In the four weeks preceding Election Day 2004 (October 4th to November 1st), project staff captured the evening network news broadcast on ABC, CBS, NBC, Telemundo and Univision. During the same time period, local news on the ABC, CBS, FOX, NBC, Telemundo and Univision affiliates in three markets – New York, Los Angeles and Miami – was also captured. (In addition, English-language local news in eight more markets was captured for a parallel study funded by the Joyce Foundation, with additional support from the Carnegie Corporation; see localnewsarchive.org.)
The news programming was captured through a sophisticated market-based media server technology. Each day, digitally-recorded video was sent over the Internet to the NewsLab servers overnight. The NewsLab at the University of Wisconsin-Madison (www.polisci.wisc.edu/newslab) is a unique state-of-the art facility that has the infrastructure, technical skill, and supervisory capability to capture, clip, code, analyze and archive any media in any market – domestic or international – in real time. Video can be gathered, digitized, sorted and archived automatically by the InfoSite system, a media analysis product of CommIT Technology Solutions of Madison, Wisconsin (www.commitonline.com). This system includes a variety of automatic validation checks to ensure superior coding reliability and logical consistency. With over a terabyte of storage, the NewsLab servers manage data, encode and archive video, and serve content through one of many custom media analysis tools, both internally, and to the rest of the world via the Internet. The Newslab director is Erika Franklin Fowler. The University of Wisconsin Advertising Project (www.polisci.wisc.edu/tvadvertising) is also housed in the NewsLab facility, where it tracks real time political advertising flows across the nation.
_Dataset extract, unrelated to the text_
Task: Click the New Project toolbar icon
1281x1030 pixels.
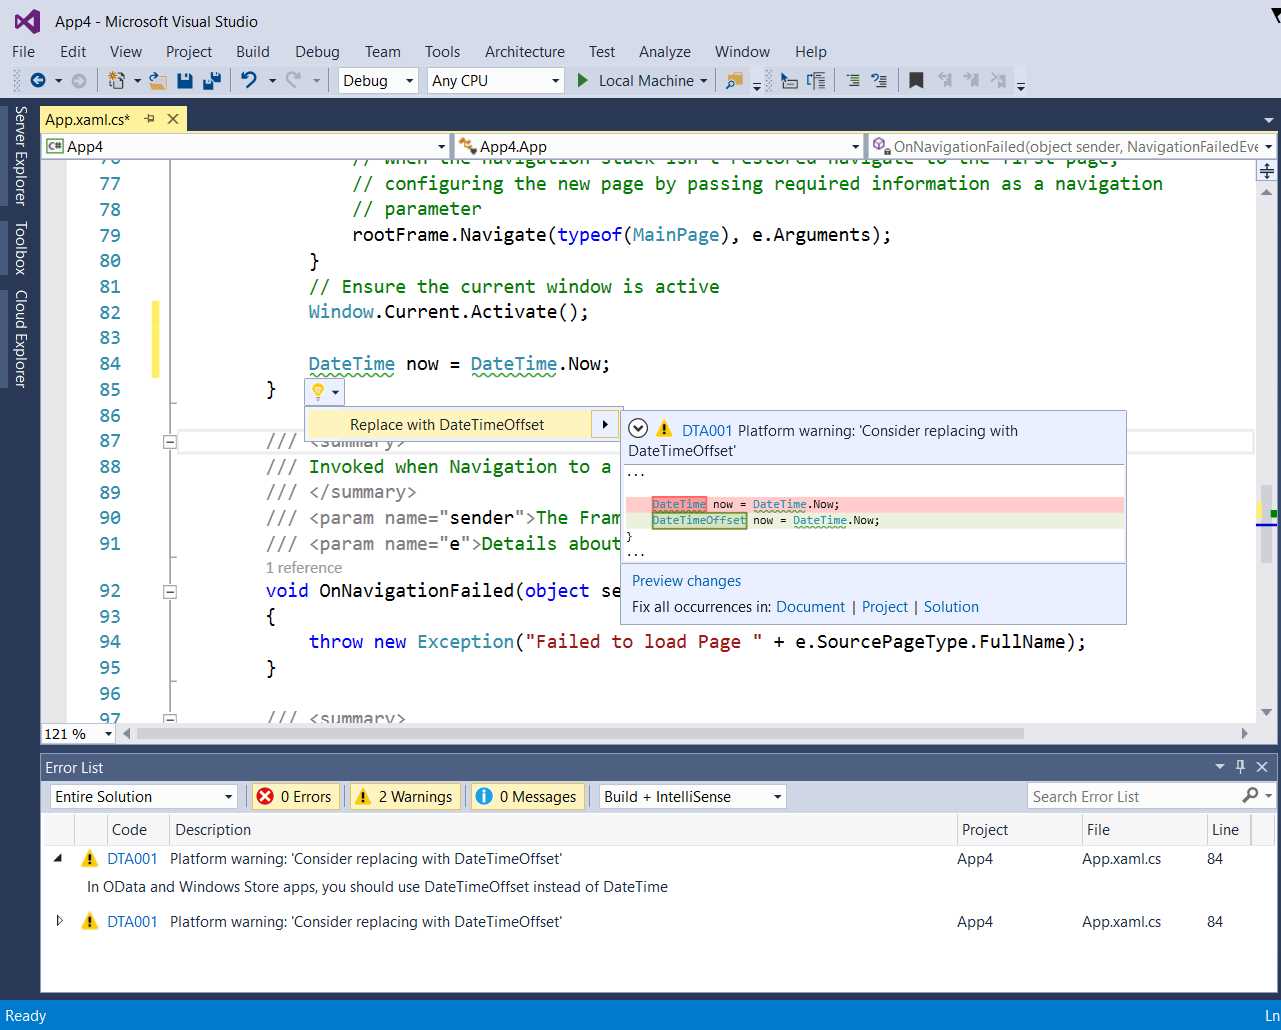Action: pos(112,80)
The NewsLab system captured 100 percent of all network broadcasts and 97 percent of all the targeted local broadcasts, a notably high rate. Of the 18 stations analyzed for this study, only one had a capture rate below 90 percent. This station was the Fox affiliate in Los Angeles, which had a capture rate of 77 percent. A full listing of each individual station capture rate can be found in Appendix A.
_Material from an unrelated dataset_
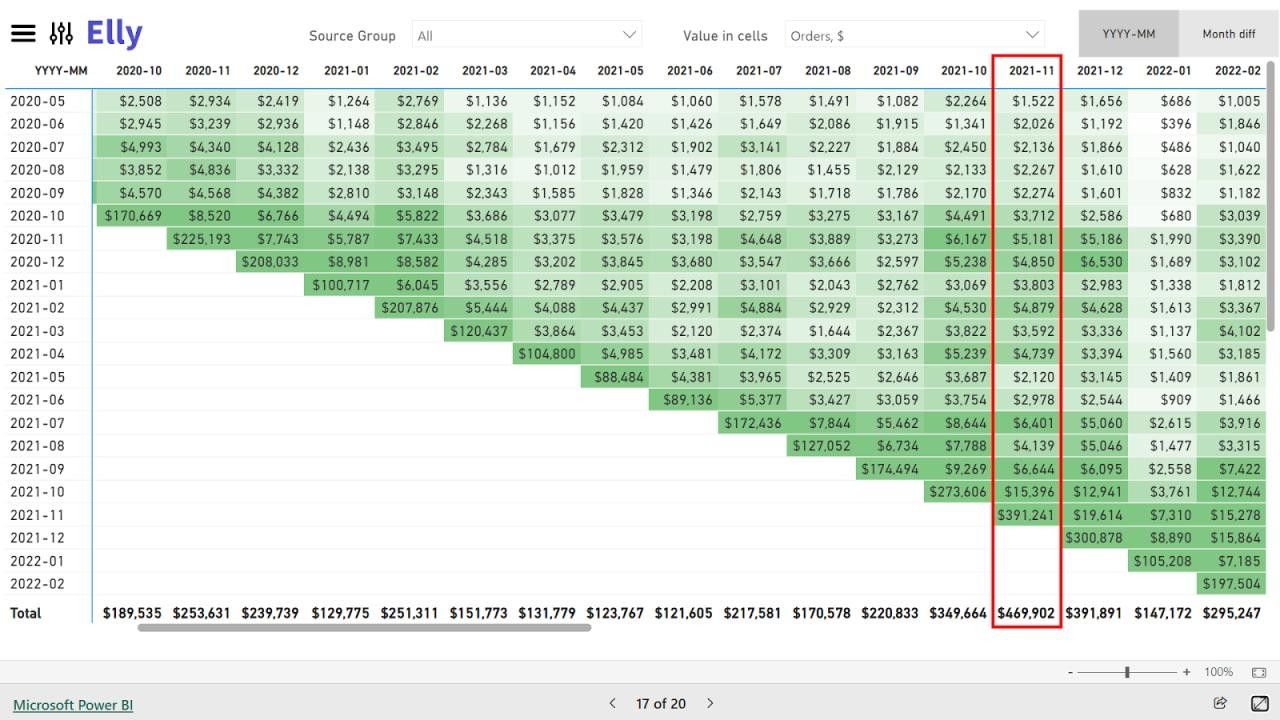Click the zoom slider handle
Screen dimensions: 1280x720
click(x=1128, y=672)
The majority of the report contains overall percentages and averages which, given the high capture rate, are unlikely to be significantly affected by small amounts of missing data. There is no reason to suspect that there are systematic differences between the data reported here and the small amount of missing data. Even so, the findings in this report are based only on the broadcasts and campaign news stories actually watched and analyzed by project staff. Television news broadcasts are often pre-empted or replaced by late running sporting events, particularly on weekends. As a result, the number of broadcasts for each station is based on broadcasts where the regular news programs actually aired, not the number of broadcasts a station would have aired without being pre-empted or replaced.
All Spanish-language coding was conducted by bi-lingual coders who underwent the same intensive training process as English-language coders.